_Exercise input_

────────────────────

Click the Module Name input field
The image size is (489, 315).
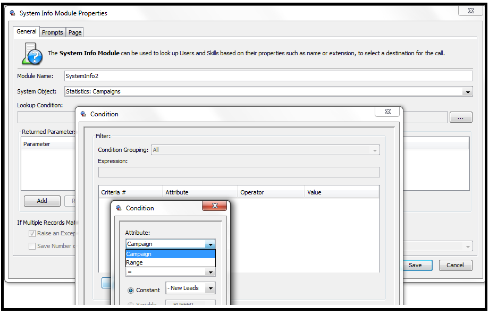click(213, 75)
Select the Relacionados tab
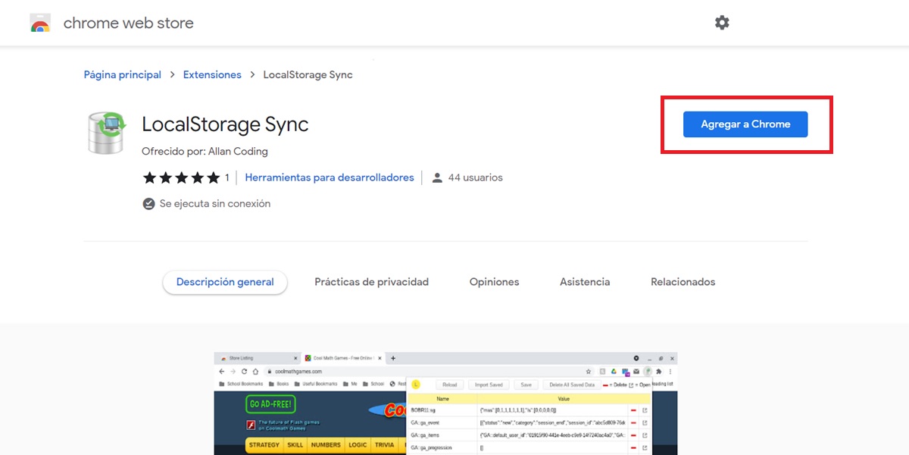 [682, 281]
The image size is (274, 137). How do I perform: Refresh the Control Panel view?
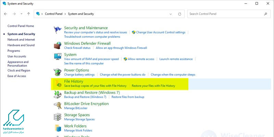point(180,14)
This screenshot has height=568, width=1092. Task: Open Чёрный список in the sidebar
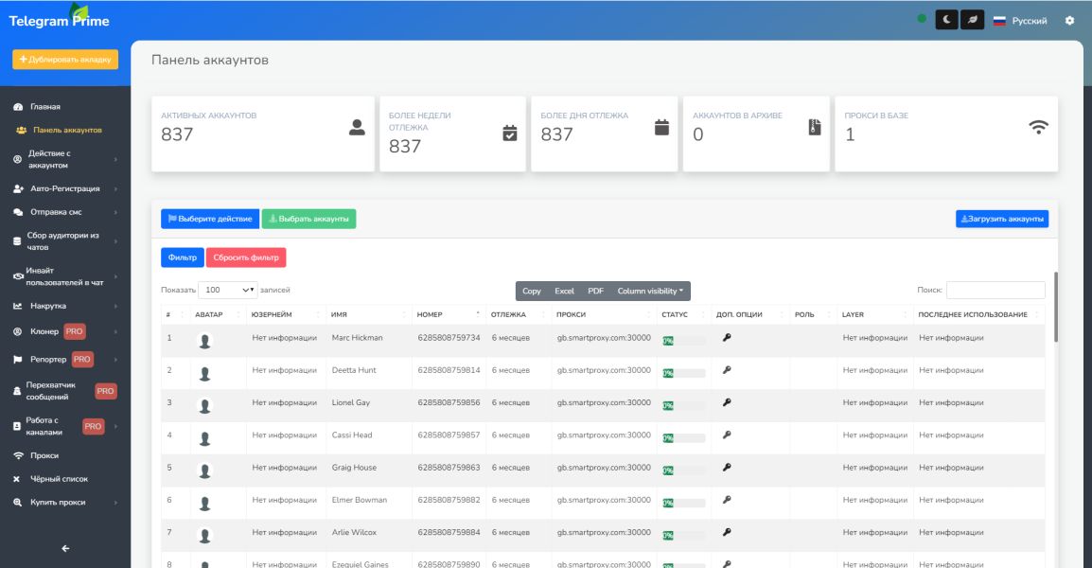pos(59,479)
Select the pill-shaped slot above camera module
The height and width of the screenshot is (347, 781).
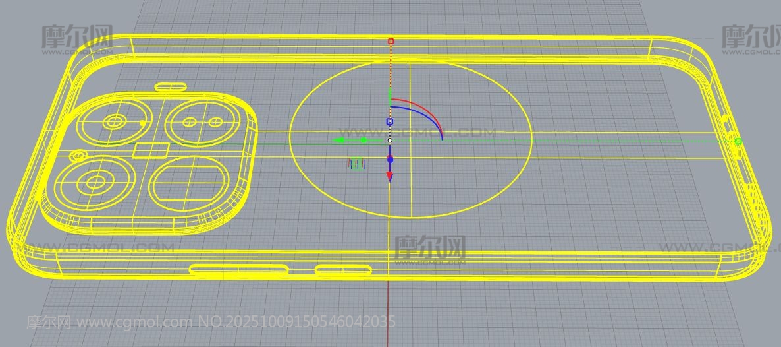170,86
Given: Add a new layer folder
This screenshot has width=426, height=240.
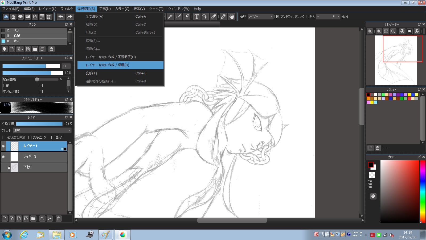Looking at the screenshot, I should (33, 218).
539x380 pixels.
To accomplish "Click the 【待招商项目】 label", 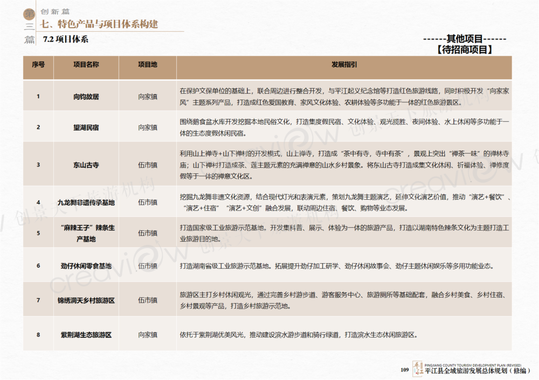I will (464, 50).
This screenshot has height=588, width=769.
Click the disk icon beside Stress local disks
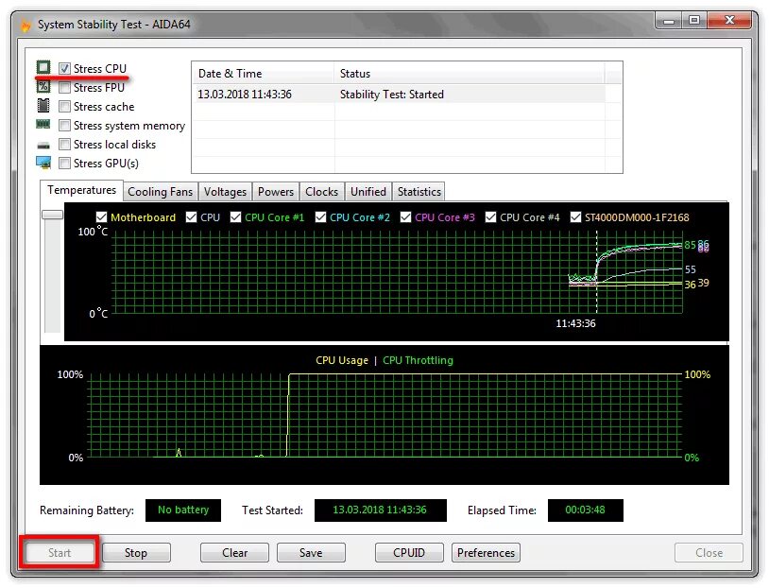pos(43,144)
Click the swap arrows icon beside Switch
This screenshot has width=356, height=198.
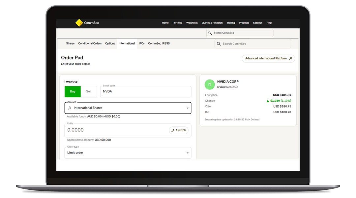pos(173,130)
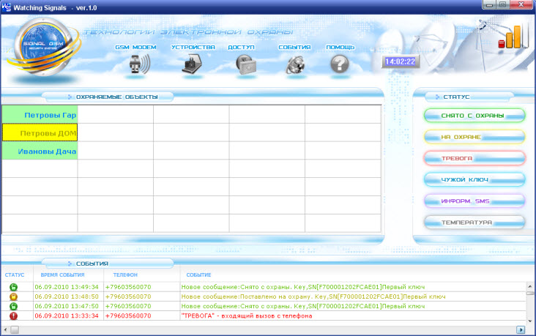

────────────────────

_Task description_
Starting at the line that holds "Click the disk icon beside Stress local disks", print each line through the last one of the entries above, exactly and with both ends included; no pictures.

_Response to this task_
Click the disk icon beside Stress local disks
pos(43,144)
Click the swap arrows icon beside Switch
This screenshot has width=356, height=198.
pos(173,130)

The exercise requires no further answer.